Singapore was ranked first in digital infrastructure by Economist Intelligence Unit's Asia Digital Transformation Index, ahead of Japan, Hong Kong, and South Korea.  One of its initiatives, Research, Innovation and Enterprise 2025 Plan (RIE2025) has mapped out a five-year S$25 billion investment to prepare Singapore for future epidemics.

It also included investments in communications technologies R&D with a focus on 5G and a nationwide artificial intelligence (AI) model-building and adoption.

The Intellectual Property Office of Singapore (IPOS) has also launched the world's fastest patent application process that reduces the time taken by 80 per cent. This is a key requirement for many tech companies looking to expand into the region.  It has even granted an international AI firm a patent in only three months.

Singapore's workforce resilience has helped it retain top spot for competitiveness.  While the labour market has contracted during the pandemic, it showed signs of recovery throughout 2021.  The information and communications, financial services, and professional services  sectors have shown signs of employment growth – an indicator of swift recovery.

Futureproofing tech capabilities

Singapore is actively investing in future-proofing its capabilities.

The government has identified artificial intelligence (AI, cybersecurity and the Internet of Things as focus areas to invest and build capabilities in.

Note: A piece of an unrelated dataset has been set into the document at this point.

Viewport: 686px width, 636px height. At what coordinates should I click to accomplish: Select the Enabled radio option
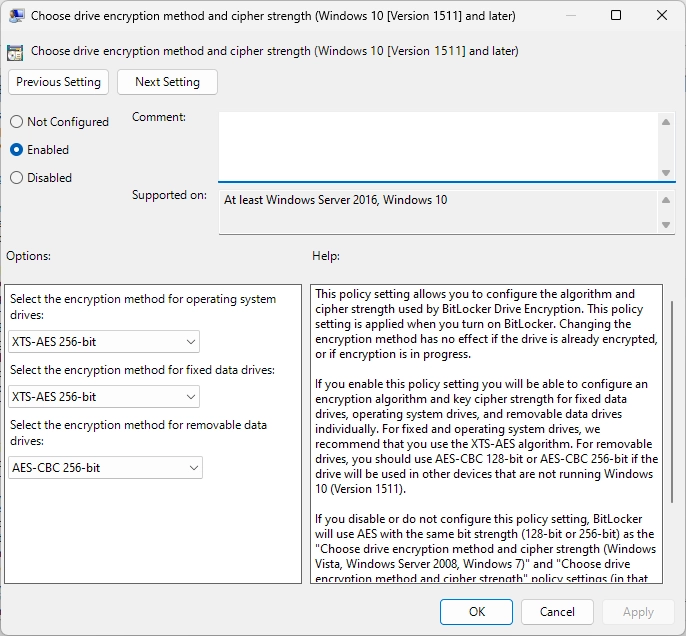point(17,150)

Finance Minister Lawrence Wong announced in 2020 that the government will set aside S$1 billion over the next three years to build up cyber and data security capabilities.  This will help strengthen Singapore's data protection ecosystem.

EDB has also introduced an immigration visa to attract founders, leaders, and technical experts in the tech industry.  You can learn more about the eligibility requirements  here.

Such sound policies and well-regarded stability ensure that Singapore remains attractive as a viable tech hub regardless of global corporate tax movements.